» Data to process:

____

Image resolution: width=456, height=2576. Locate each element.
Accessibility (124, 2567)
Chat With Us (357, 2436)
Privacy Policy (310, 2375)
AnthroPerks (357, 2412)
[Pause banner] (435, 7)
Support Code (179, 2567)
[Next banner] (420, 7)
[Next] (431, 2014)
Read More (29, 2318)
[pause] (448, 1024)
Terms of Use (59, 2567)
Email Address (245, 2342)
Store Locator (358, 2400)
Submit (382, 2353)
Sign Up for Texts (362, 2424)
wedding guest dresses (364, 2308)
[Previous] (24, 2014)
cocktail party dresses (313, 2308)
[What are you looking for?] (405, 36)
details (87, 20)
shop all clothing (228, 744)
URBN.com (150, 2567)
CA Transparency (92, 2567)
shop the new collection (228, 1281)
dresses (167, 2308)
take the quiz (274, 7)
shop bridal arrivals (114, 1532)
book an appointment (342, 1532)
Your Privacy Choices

____

» To do: All lines in the listing above from the line containing "Sign Up for Texts (362, 2424)" to the line containing "take the quiz (274, 7)", inclusive, should be retyped exactly; no other lines should appear.

» Output of the exercise:
Sign Up for Texts (362, 2424)
wedding guest dresses (364, 2308)
[Previous] (24, 2014)
cocktail party dresses (313, 2308)
[What are you looking for?] (405, 36)
details (87, 20)
shop all clothing (228, 744)
URBN.com (150, 2567)
CA Transparency (92, 2567)
shop the new collection (228, 1281)
dresses (167, 2308)
take the quiz (274, 7)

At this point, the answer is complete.